▶ [PROBLEMS AND TASKS]:
a) In the post about the Santa Barbara shooting, quote the passage starting at "A couple days" and ending at "the whole time.".
b) Render this sentence from the post about the Santa Barbara shooting in French: "By now, you should have heard about the shooting in Santa Barbara."

:: EXTRACT ::

A couple days ago, I made a Twitter to see how I was getting traffic here from Twitter (thank you for your support, Homeschoolers Anonymous; it genuinely made me feel like my voice actually matters, and I deeply appreciate it).
I had no idea I would be actually using Twitter, let alone that I would be using it so much, so soon, while crying my eyes out the whole time.

I’m not very good at this limited character thing, so I figured I’d take a break to gather my thoughts.
By now, you should have heard about the shooting in Santa Barbara.

Most of what I think needs to be said most has already been said on The Belle Jar. I’d especially like to highlight:

“We don’t know if Elliot Rodger was mentally ill. We don’t know if he was a “madman.” We do know that he was desperately lonely and unhappy, and that the Men’s Rights Movement convinced him that his loneliness and unhappiness was intentionally caused by women. Because this is what the Men’s Rights Movement does: it spreads misogyny, it spreads violence, and most of all it spreads a sense of entitlement towards women’s bodies. Pretending that this is the a rare act perpetrated by a “crazy” person is disingenuous and also does nothing to address the threat of violence that women face every day. We can’t just write this one off – we need to talk about all of the fucked up parts of our culture, especially the movements that teach men that they have the right to dominate and intimidate and violate women, that lead to this, and we need to change things. Because if we don’t, I guarantee that this will happen again. And again. And again.”

I’ve learned over the last year to avoid Facebook in the wake of these tragedies, because an overwhelming amount of people respond by immediately blaming mental illness. You see, according to some of these people, it is only possible to do such a thing if you are mentally ill. Committing violence, according to them, by definition makes you “insane.”

:::
:: DATASET CONTENT ::

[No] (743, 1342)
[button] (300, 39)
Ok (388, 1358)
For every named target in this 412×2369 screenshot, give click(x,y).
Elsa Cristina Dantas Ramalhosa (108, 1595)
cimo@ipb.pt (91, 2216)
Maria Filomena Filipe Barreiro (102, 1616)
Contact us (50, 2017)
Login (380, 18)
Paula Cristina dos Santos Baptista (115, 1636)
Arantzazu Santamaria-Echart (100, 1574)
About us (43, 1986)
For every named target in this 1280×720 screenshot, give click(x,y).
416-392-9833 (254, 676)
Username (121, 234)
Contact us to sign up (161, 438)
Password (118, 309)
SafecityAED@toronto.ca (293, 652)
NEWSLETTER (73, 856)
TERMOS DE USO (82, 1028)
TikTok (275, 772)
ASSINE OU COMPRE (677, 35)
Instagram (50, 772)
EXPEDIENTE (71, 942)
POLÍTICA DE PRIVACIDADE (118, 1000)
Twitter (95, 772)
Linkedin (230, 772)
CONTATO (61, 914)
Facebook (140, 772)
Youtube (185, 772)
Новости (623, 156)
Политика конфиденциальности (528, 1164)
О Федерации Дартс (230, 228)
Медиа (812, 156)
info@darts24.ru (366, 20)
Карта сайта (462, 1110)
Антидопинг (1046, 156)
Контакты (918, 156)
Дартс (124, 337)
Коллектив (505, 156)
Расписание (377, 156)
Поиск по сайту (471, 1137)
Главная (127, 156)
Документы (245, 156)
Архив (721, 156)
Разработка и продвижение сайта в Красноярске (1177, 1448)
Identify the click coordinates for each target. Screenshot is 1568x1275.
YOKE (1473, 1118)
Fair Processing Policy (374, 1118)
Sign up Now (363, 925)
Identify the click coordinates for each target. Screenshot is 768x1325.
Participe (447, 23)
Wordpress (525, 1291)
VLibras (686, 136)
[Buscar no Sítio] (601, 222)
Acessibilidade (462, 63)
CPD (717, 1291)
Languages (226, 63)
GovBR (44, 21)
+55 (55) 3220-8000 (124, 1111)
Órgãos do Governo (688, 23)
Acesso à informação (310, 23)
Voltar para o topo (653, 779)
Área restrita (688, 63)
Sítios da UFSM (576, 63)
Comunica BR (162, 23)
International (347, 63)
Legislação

:::

▶ [THE RESULTS]:
a)
A couple days ago, I made a Twitter to see how I was getting traffic here from Twitter (thank you for your support, Homeschoolers Anonymous; it genuinely made me feel like my voice actually matters, and I deeply appreciate it).
I had no idea I would be actually using Twitter, let alone that I would be using it so much, so soon, while crying my eyes out the whole time.

b) À l'heure qu'il est, vous devriez avoir entendu parler de la fusillade de Santa Barbara.